I’ve experienced God looking for me and helping me find my way back home, almost like the GPS my wife and I used as we traveled by car all over Scotland. The words from the GPS app guided us, even when we felt a bit lost in the Scottish countryside in the middle of nowhere. In those times of profound grief, I’ve heard the words in my mind of Psalm 23, where my loved one will dwell in the house of God their whole lives long, or have also been reminded in John 16:22, “that although now I may be sad, I will seem them again, and my heart will rejoice and no one will be able to take that joy from me.”  When I am in discord with someone, I am reminded by the psalmist to “Seek peace and pursue it.” (Psalm 34:14) When I see the strife, warfare and discord of the world around me and feel lost,  I am reminded by the prophet Micah to go and “Do justice, love mercy, and walk humbly in faith with God.”  I am reminded that despite the strife and brokenness in the world, the Prophet Jeremiah tells me that, “God knows the plans for my life, plans to prosper me and not harm me, plans to give me hope and a future.” (Jeremiah 29:11) God helps me when I feel most lost in such times, seeking me out with helpful words of wisdom, so that I feel found once more, cherished, and loved.

Rev. Sara Speed, in her poem “The Good Shepherd,” writes,

Jesus said, “Who among you wouldn’t leave the 99?” Who among you wouldn’t look for the one?”

Someone in the crowd probably rolled their eyes.

Someone squirmed and looked at their palms.

Someone sighed and thought to themselves, “This man doesn’t understand the business.
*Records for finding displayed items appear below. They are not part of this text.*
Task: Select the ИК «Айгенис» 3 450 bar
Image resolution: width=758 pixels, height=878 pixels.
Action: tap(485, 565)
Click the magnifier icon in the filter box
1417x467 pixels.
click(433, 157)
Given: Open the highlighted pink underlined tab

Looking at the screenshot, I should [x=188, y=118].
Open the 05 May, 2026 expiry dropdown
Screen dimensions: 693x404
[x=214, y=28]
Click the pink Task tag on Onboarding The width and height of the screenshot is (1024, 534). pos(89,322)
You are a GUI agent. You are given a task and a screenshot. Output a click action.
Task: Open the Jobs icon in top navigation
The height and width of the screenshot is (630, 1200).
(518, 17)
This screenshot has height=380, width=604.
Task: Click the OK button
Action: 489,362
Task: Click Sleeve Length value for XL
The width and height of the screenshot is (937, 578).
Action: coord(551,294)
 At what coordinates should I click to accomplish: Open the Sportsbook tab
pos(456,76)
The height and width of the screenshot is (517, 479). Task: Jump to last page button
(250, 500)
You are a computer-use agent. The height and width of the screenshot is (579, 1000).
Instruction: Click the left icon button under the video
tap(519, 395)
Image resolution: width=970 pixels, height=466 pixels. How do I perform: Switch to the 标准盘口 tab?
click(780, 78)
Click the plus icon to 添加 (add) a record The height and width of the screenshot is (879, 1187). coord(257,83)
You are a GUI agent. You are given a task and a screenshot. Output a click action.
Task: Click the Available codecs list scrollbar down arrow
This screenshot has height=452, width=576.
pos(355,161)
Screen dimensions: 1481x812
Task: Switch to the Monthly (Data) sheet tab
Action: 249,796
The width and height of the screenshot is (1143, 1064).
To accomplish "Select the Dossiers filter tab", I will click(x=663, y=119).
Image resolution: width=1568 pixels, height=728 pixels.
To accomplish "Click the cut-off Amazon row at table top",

What fool would leave 99 to look for one?”

But maybe Jesus was not talking about us.

Maybe Jesus was talking about God’s reckless love.

Maybe Jesus was talking about God’s willingness to turn the world upside down

for me.

May we remember those moments when we feel lost in life, God whispers to us words of wisdom, and that, through God’s reckless love, God will turn the world upside down for us until we are found. Amen.